PEOPLE
Echoes
Moby's New CD
Moby's New CD
A poignant song cycle that reveals its secrets over repeated listening Moby
Wait for Me
(Mute)
Moby is famous as a maker of dance and electro-pop music, but the musician has always had an ambient side. You could hear it in his early work for the Instinct label, collected on the album, Ambient, as well as later albums like Play the B-Sides and the second disc of Hotel. But Wait for Me is Moby's most deeply felt and atmospheric album yet. He mixes minor key instrumentals that roil in undertows of texture with modern hymns and laments that ask the big questions in a personal way.

You can hear echoes of Moby's previous work throughout Wait for Me. Although there's only one track, "Study War," that has the archival voice samples Moby made famous on Play, his lyric phrasing has that sense of old gospel and blues, sampled and cut. "Pale Horses," a song contemplating death, recalls the wistful scratchy sampled vocals of Play, but are actually sung by Amelia Zirin Brown in a voice that's tired beyond her young years. And she does it again on the gospel hymn cadences of "Walk With Me ."

The title track is another song that seems to contemplate eternity of a lost soul. It's sung by Kelli Scarr, who has a fragility that breaks over the waves of Moby's ghost rhythms, minimalist piano figure and sonic scrims. She sings "I'm gonna ask you to look away, I lost my hands and it hurts to pray," like a half-remembered nursery rhyme, a paean to lost youth, a contemplation of the end.

On a couple of tracks, Moby sings in a voice that's less than perfect, but like Brian Eno, it's an instrument that conveys what's needed. He's heartbreaking on "Mistake," falling somewhere between David Bowie and Lou Reed in a song of regret, singing "You never felt this lost before, and the world is closing doors/I never wanted anything more." Despite desperate lyrics, it's the only rocking tune on the CD.

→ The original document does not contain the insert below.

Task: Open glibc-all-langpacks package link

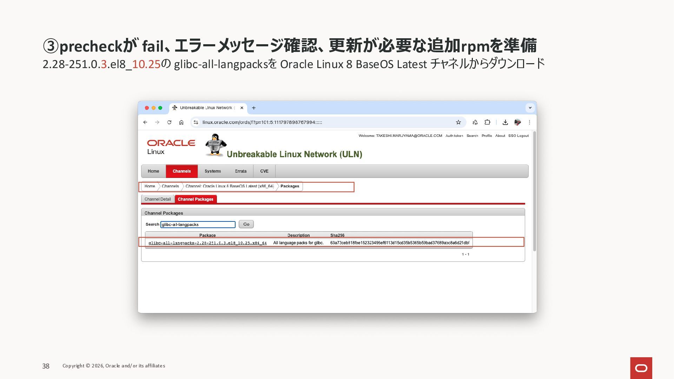Action: 207,243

For all its synthesizers and processing tricks, Wait for Me is strangely quaint in its sound design, like a vision of the future from the past, covered in dust and cobwebs and attaining a deeper meaning through its archival status.

Of course there are cinematic moments like the instrumental "Shot in the Back of the Head," which takes a grinding, off-center backwards riff and then launches it into a twisted Ennio Morricone -like landscape with Moby's slide guitar. On "Scream Pilots," Moby spins around Ulrich Schnauss dancing on a surf rhythm, churning electronics and ringing guitar.

Moby said he wanted to make a personal album, and he did, but Wait for Me also speaks to universal yearning, in a song cycle that reveals its secrets over repeated listening. It will bring you to tears in its forlorn poignancy, but will lift you up in the end.

It's our Echoes CD of the Month for July. Wait for Me is not a summer album, but a timeless album.